The now dead pilot Walter filed no flight plan. Counting on the beacon in the plane's tail to bring help, the couple and the dog hunker down in the wreckage, but soon realize their only option is to trudge through snow in hopes of finding civilization, Alex with a broken leg, their happy Labrador running along with them. No spoilers here, but their travails are remarkably and quickly conquered, at times with ridiculous ease for anyone who has camped in freezing temperatures (I have, including a terrifying blizzard in Utah).

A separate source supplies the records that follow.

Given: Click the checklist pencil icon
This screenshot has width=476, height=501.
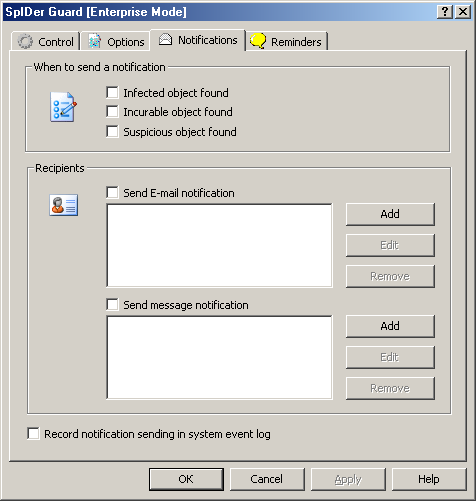Looking at the screenshot, I should coord(63,107).
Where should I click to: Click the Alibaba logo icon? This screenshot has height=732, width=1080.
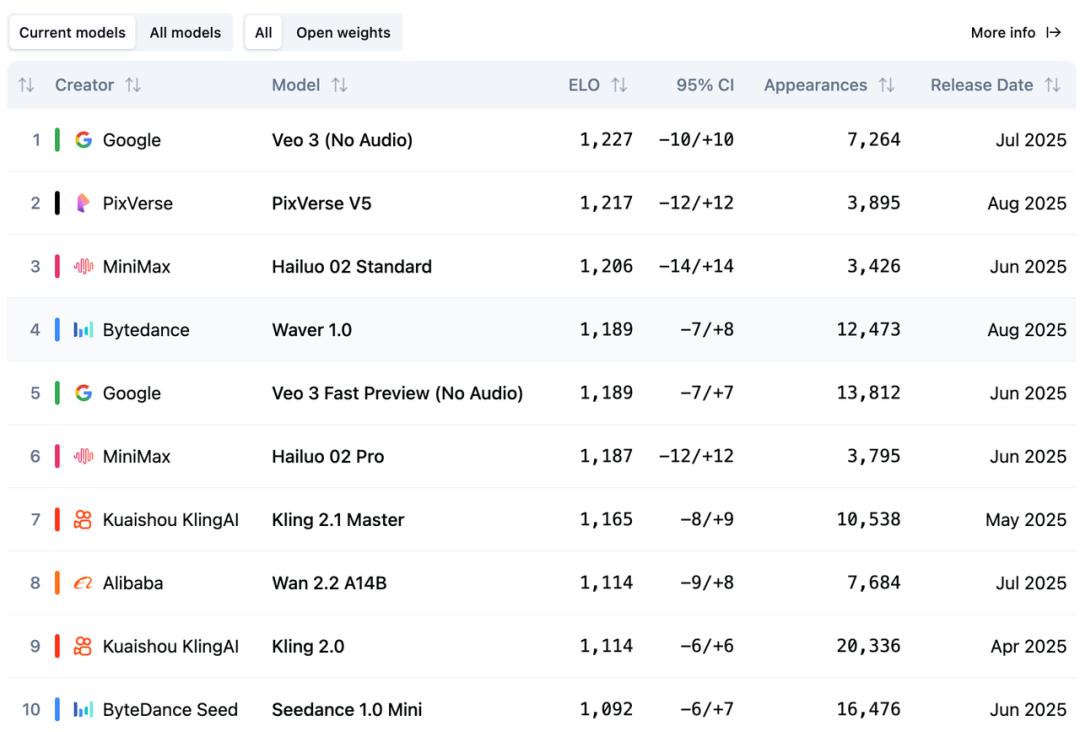click(x=84, y=583)
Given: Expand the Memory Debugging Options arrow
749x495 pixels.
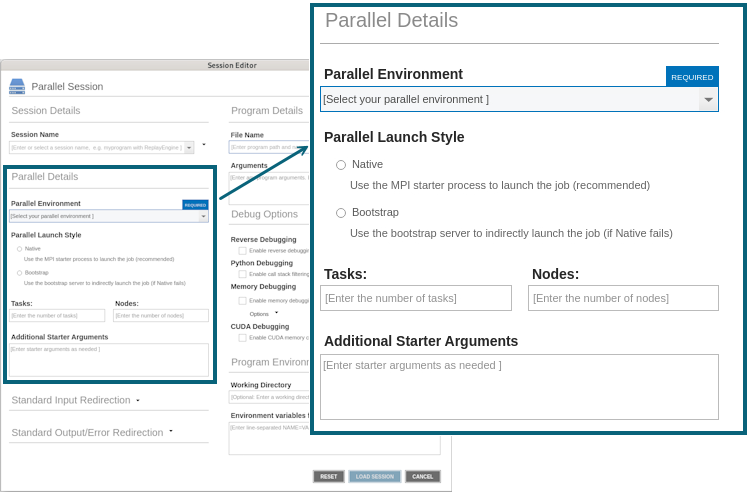Looking at the screenshot, I should 276,313.
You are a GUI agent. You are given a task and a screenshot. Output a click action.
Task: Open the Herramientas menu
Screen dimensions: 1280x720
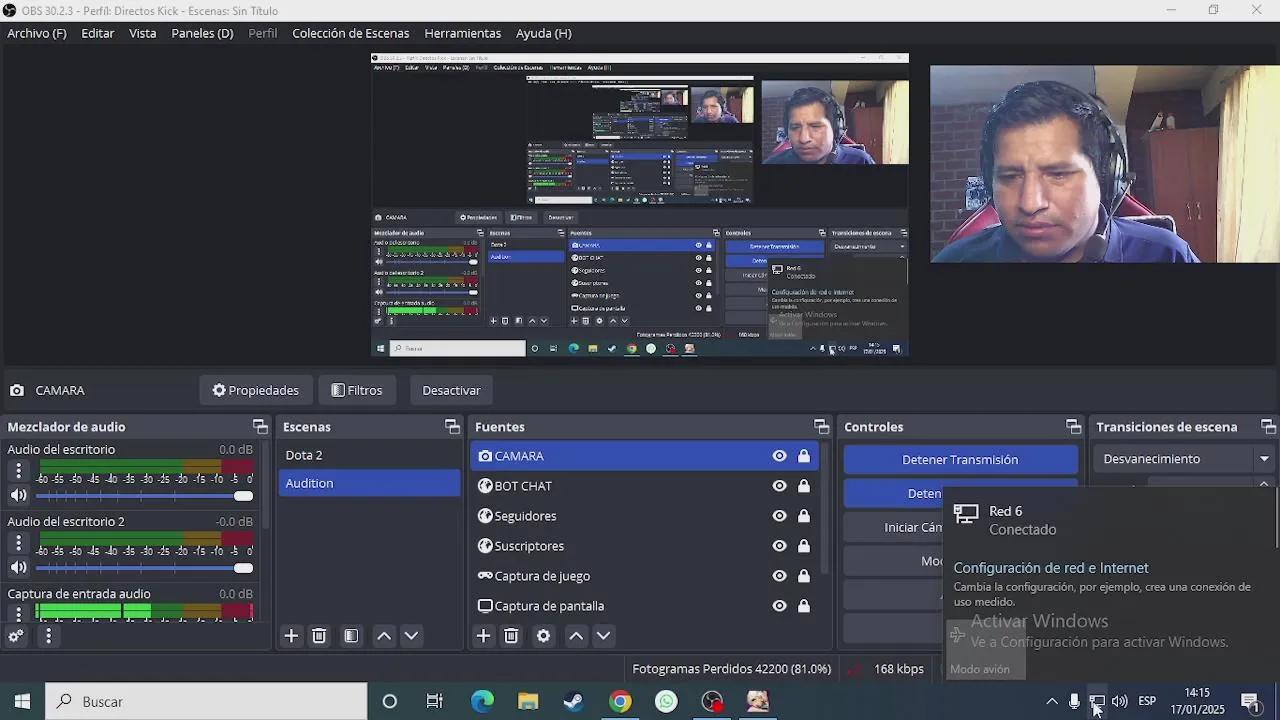462,33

Nevertheless, it is a movie so let's focus on the positive. Dutch/Palestinian director Hany Abu-Assad keeps the camera close to maximize Idris Elba's wonderfully expressive face and Kate Winslet's quiet charisma. The fault lies with the story, adapted by J. Mills Goodloe from Charles Martin's 2011 novel with a screenplay by Chris Weitz. It must be said that it aches for a hard-nosed revision, opting for a truly daunting survival story or a conflicted romance with less imposing characters. As it is, the film repeatedly begs for more details on survival strategies or more character conflict leading to charged emotional connections.
Mandy Walker's cinematography does capture the awe-inspiring beauty and terrifying isolation of the mountainous Canadian Rockies terrain, where most of the film was shot, making the physical danger believable. And Elba and Winslet can sell passion. The Mountain Between Us squanders a promising opportunity. At area cinemas.